--- Given information ---
--- BEGIN ---

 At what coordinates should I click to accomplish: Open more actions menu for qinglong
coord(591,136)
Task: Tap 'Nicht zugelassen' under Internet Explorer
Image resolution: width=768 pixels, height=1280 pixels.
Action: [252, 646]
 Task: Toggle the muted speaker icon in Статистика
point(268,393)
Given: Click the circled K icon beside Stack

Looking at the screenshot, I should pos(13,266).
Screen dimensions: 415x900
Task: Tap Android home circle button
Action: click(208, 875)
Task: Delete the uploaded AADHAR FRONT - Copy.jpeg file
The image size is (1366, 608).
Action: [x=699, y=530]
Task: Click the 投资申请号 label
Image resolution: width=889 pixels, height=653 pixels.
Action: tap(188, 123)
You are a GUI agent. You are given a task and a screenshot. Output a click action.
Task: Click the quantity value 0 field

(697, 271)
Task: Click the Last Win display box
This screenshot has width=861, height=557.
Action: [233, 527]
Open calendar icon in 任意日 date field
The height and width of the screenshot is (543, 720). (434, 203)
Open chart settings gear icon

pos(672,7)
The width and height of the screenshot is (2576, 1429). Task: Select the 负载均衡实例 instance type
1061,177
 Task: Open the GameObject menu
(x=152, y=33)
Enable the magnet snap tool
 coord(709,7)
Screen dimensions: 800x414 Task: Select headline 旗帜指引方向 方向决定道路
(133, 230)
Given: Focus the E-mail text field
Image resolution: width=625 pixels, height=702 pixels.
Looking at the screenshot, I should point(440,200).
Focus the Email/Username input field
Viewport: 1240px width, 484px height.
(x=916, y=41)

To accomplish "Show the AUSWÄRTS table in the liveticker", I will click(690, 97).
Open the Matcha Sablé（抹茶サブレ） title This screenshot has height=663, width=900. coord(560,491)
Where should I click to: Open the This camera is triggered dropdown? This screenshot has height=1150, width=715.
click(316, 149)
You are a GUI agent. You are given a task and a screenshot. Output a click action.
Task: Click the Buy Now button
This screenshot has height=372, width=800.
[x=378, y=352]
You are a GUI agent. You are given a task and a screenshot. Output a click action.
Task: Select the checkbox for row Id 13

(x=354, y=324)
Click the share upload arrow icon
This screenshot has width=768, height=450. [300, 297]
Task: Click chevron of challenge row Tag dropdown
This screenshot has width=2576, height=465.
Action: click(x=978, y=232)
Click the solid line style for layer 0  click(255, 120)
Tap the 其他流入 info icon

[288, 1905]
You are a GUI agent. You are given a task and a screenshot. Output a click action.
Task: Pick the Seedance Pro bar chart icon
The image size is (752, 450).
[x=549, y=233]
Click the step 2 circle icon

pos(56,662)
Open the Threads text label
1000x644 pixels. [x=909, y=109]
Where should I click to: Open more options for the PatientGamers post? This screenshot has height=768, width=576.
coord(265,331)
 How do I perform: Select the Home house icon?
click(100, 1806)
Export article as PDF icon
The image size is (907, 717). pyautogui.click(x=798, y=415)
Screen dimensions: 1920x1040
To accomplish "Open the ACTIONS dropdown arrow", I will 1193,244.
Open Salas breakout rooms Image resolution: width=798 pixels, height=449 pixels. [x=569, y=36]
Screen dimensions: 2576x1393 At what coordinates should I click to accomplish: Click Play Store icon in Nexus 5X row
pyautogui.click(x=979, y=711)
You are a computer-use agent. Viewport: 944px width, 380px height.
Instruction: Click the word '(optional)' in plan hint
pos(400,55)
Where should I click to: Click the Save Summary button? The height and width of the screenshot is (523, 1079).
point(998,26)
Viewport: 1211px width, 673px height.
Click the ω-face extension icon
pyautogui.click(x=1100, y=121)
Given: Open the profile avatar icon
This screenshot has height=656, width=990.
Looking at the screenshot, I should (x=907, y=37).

--- END ---

--- What is needed ---
Can you repeat word for word the lines of the material from the one containing "Open Salas breakout" through the final line, both included?

--- Solution below ---
Open Salas breakout rooms Image resolution: width=798 pixels, height=449 pixels. [x=569, y=36]
Screen dimensions: 2576x1393 At what coordinates should I click to accomplish: Click Play Store icon in Nexus 5X row
pyautogui.click(x=979, y=711)
You are a computer-use agent. Viewport: 944px width, 380px height.
Instruction: Click the word '(optional)' in plan hint
pos(400,55)
Where should I click to: Click the Save Summary button? The height and width of the screenshot is (523, 1079).
point(998,26)
Viewport: 1211px width, 673px height.
Click the ω-face extension icon
pyautogui.click(x=1100, y=121)
Given: Open the profile avatar icon
This screenshot has height=656, width=990.
Looking at the screenshot, I should (x=907, y=37).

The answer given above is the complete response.